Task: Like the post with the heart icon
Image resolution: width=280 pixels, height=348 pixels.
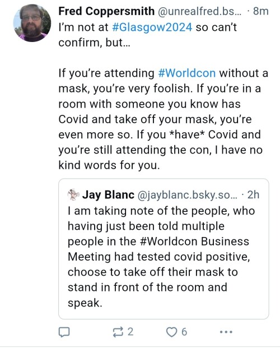Action: [x=171, y=332]
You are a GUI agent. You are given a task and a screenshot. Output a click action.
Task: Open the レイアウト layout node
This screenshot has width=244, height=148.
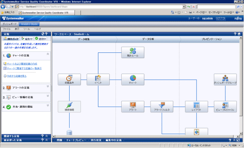(x=196, y=107)
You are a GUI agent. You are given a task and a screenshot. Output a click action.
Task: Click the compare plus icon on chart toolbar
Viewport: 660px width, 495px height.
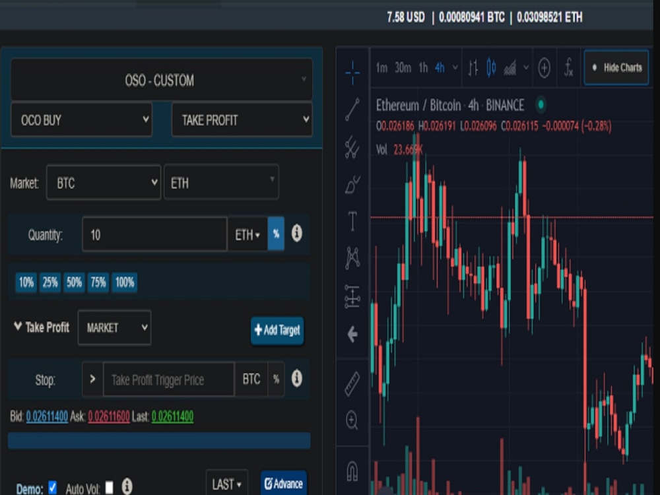pos(544,67)
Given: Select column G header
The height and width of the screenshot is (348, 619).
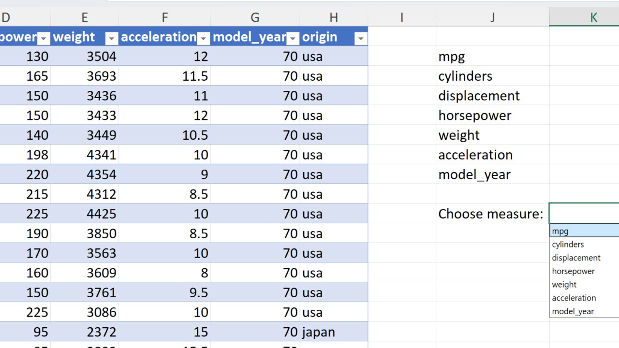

================

# Task brief:
Would you output the data above exactly as written, but with no images?

# Output of the task:
Task: Like the post with the heart icon
Image resolution: width=280 pixels, height=348 pixels.
Action: [x=171, y=332]
You are a GUI agent. You are given a task and a screenshot. Output a click action.
Task: Open the レイアウト layout node
This screenshot has width=244, height=148.
(x=196, y=107)
You are a GUI agent. You are given a task and a screenshot. Output a click action.
Task: Click the compare plus icon on chart toolbar
Viewport: 660px width, 495px height.
pos(544,67)
Given: Select column G header
The height and width of the screenshot is (348, 619).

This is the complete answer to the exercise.